NEW YORK (The Deal) -- It is a saying that Germans love: better a scary ending than a scare that never ends.
Unfortunately, Germany's water-logged shipping industry, based around the northern port city of Hamburg, has been one long scare since the 2008 credit crunch sunk its bright future. And there is no end -- scary or otherwise -- in sight.
For several years, restructuring specialists and investors have been predicting a major industry crash amid over-capacity, growing competition and weak prices as lenders shoulder huge amounts of shipping debt.
State-backed HSH Nordbank, a Hamburg-based bank that is the world's second-large ship financier, for example, has €21 billion ($22.9 billion) in ship financing on its books, about half of which it sees as non-performing. And Frankfurt's Commerzbank, the country's second-biggest ship financier, has just under €17 billion, though its non-performing loans are in the single digits.
But despite expectations that lenders will run out of patience, banks are so far playing a waiting game.

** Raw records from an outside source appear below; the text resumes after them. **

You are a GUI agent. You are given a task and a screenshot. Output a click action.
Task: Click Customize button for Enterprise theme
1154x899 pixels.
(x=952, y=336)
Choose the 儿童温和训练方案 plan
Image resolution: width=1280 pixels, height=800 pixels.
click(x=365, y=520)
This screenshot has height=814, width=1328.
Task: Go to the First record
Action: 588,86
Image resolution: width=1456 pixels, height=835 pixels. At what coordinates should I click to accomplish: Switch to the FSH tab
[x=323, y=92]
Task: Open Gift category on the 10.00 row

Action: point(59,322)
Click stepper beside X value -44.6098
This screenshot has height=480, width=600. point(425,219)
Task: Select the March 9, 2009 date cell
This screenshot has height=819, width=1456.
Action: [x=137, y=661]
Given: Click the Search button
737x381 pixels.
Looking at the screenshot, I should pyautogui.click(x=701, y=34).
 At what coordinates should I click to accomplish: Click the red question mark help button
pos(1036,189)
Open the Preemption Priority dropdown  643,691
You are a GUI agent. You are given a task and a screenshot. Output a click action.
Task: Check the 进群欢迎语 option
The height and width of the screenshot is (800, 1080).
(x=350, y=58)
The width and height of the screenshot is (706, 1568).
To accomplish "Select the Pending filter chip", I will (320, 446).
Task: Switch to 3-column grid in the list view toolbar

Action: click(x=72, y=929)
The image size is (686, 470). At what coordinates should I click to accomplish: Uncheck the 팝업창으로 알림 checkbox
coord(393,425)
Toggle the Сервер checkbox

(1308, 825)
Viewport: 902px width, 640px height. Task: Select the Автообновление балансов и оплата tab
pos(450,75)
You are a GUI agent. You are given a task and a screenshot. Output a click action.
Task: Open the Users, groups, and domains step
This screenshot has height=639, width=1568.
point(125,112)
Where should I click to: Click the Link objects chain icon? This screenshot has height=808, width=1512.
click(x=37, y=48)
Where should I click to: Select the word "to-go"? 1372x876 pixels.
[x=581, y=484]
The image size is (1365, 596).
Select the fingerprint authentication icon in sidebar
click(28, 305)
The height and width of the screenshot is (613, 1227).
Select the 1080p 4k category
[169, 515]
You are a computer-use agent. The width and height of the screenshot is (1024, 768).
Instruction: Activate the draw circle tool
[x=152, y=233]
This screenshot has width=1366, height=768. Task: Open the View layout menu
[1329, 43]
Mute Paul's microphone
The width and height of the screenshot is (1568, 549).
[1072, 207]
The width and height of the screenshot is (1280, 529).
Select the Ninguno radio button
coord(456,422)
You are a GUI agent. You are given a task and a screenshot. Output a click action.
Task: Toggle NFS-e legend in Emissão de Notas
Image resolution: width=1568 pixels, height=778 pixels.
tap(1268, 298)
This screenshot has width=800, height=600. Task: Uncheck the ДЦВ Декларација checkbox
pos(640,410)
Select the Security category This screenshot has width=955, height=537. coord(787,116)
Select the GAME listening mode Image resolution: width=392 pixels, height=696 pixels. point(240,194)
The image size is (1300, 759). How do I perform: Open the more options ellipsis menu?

Although over-capacity is affecting shipping around the world, Germany is a special case because of a unique funding model and favorable tax treatment that allowed a boom in shipping at the turn of the millennium. The country now has the largest container fleet in the world and is the fourth-largest seafaring country.
Hamburg is synonymous with the industry as home to Germany's biggest port and Europe's largest container facility after Rotterdam, The Netherlands.
"Vessel values still suffer from overcapacity. A reduction may help to return to realistic market prices," said Sven-Holger Undritz, a Hamburg partner with White & Case.
"There's a lot of uncertainty right now," he said.